Lady #1: By the only criteria that matters… He called himself a Republican and not a Democrat.

Comic # 9

Lady #1: You pretend to be President Obama, and I’ll pretend to be Congress.

Lady #2: Okay.

Lady #1: Do everything I say without exception or I swear to God I’ll shut down the fucking government! I don’t care how many people it hurts.

Lady #2 Uhhh. No.

Lady #1 AAAAAAAAAGH! You’re completely unwilling to compromise. It’s 100% your fault I shut down the government.

Lady #2 You keep using the word “compromise,” but I don’t think you know what it means.

Comic # 10

Lady #1: If we raise minimum wage then business owners like me will just raise prices, and nothing will change.

Lady #2: But letting rich people keep more money won’t raise inflation?

Lady #1: No, because when we have more money than we need we just horde it. Then it doesn’t go into circulation.

Lady #2 But doesn’t it stimulate the economy when more money is in circulation?

Lady #1 The only point of stimulating the economy is for me to make more money, and I keep it all as it is. That can’t happen if poor people can achieve financial independence and thus not be desperate enough to work themselves to death for pennies.

Lady #2 I’m sorry, dear. Explain to me again how you’re not just completely evil.

Comic # 11

Lady #1: America’s heroic military is committed to defending freedom and destroying tyranny wherever it rears its ugly head!

Lady #2: Oh, goody. So when do you think America will stop funding Israel’s extermination of the Palestinians and strong arming the rest of the world from stepping in and stopping the genocide?

Lady #1: …

Lady #2 Well?

Lady #1 I’m sorry. I wasn’t paying attention to what you were saying. I was thinking about this hilarious thing that happened on Duck Dynasty last night. Let’s talk about that.

Lady #2 *Sigh*

Comic # 12

Lady #1: You seem down. What’s the matter, dear?

Lady #2: Oh, I’ve just been feeling a bit guilty lately for hating immigrants so much.

Lady #1: Hey, no. Why would you ever feel bad about that?

Lady #2 Oh, I just feel a bit hypocritical since our ancestors were immigrants who came to this country and stole all the land and resources from the natives.

Lady #1 That’s completely different. Our ancestors conquered the natives in bloody warfare.

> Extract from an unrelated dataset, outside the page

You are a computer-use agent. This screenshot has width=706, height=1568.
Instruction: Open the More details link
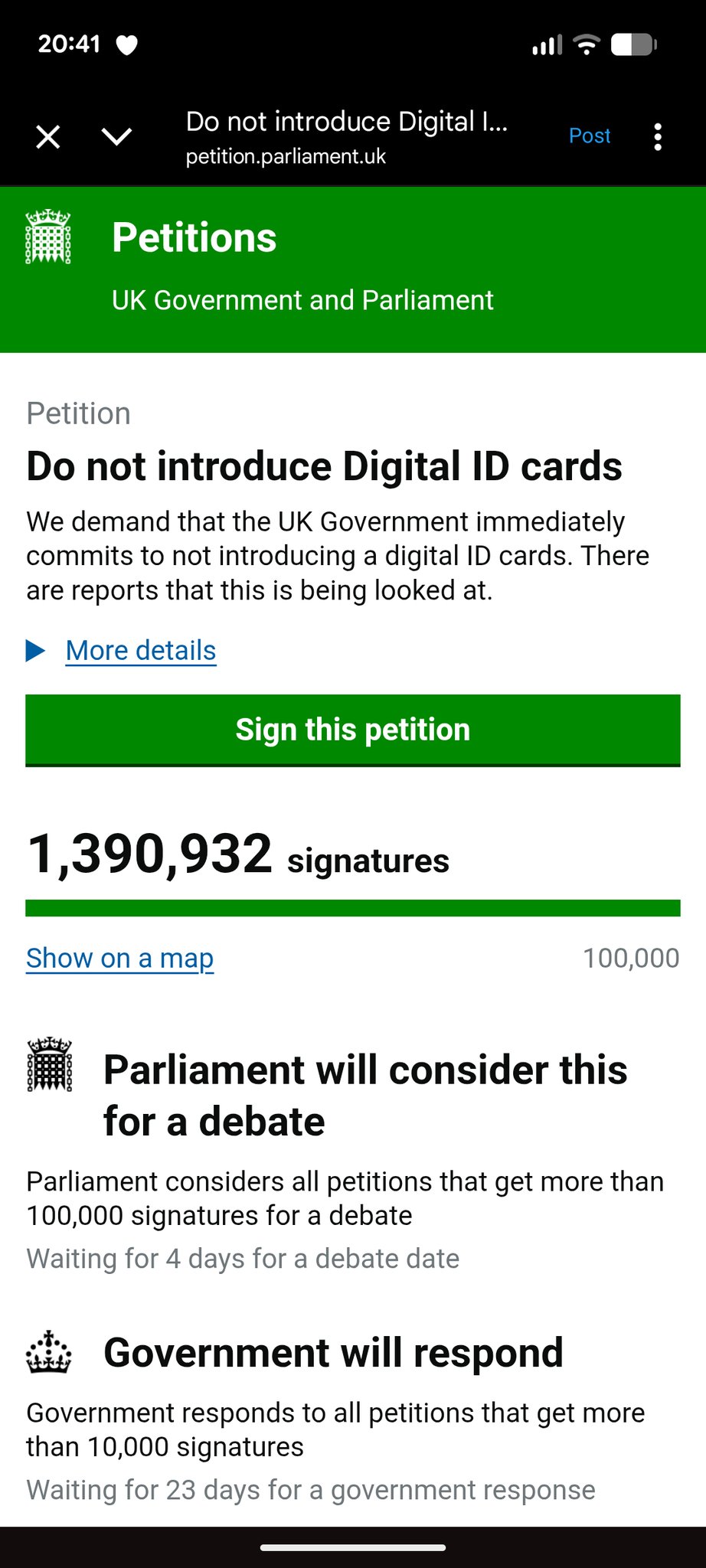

See? They didn’t steal anything. They won it.

Lady #2 That’s why I love you, dear. You find the most creative ways to justify anything.

Comic # 13

Lady #1: I hate how Obama is using the N.S.A. to spy on us. Why can’t we go back to the way things were… when George Bush was using the N.S.A. to spy on us.

Lady #2: Ahhhh. Those were the days.

Comic # 14

Lady #1: What’s wrong, dear. You seem upset again.

Lady #2: It’s just that I heard that this guy, Edward Snowden, leaked a bunch of classified information about how the N.S.A. is spying on everyone. I mean, we’re talking dystopian level invasion of privacy here.

Lady #1: Uhhh. So what?

Lady #2 Well, I know Fox News told me to label him a hacker and a traitor instead of a whistle blower, but…. I don’t want to be spied on. And how can I love and respect my country when it doesn’t even respect my privacy?

Lady #1 Honey, you’re focusing on all the wrong things. All you need to take a way from all this is… Fuck Obama.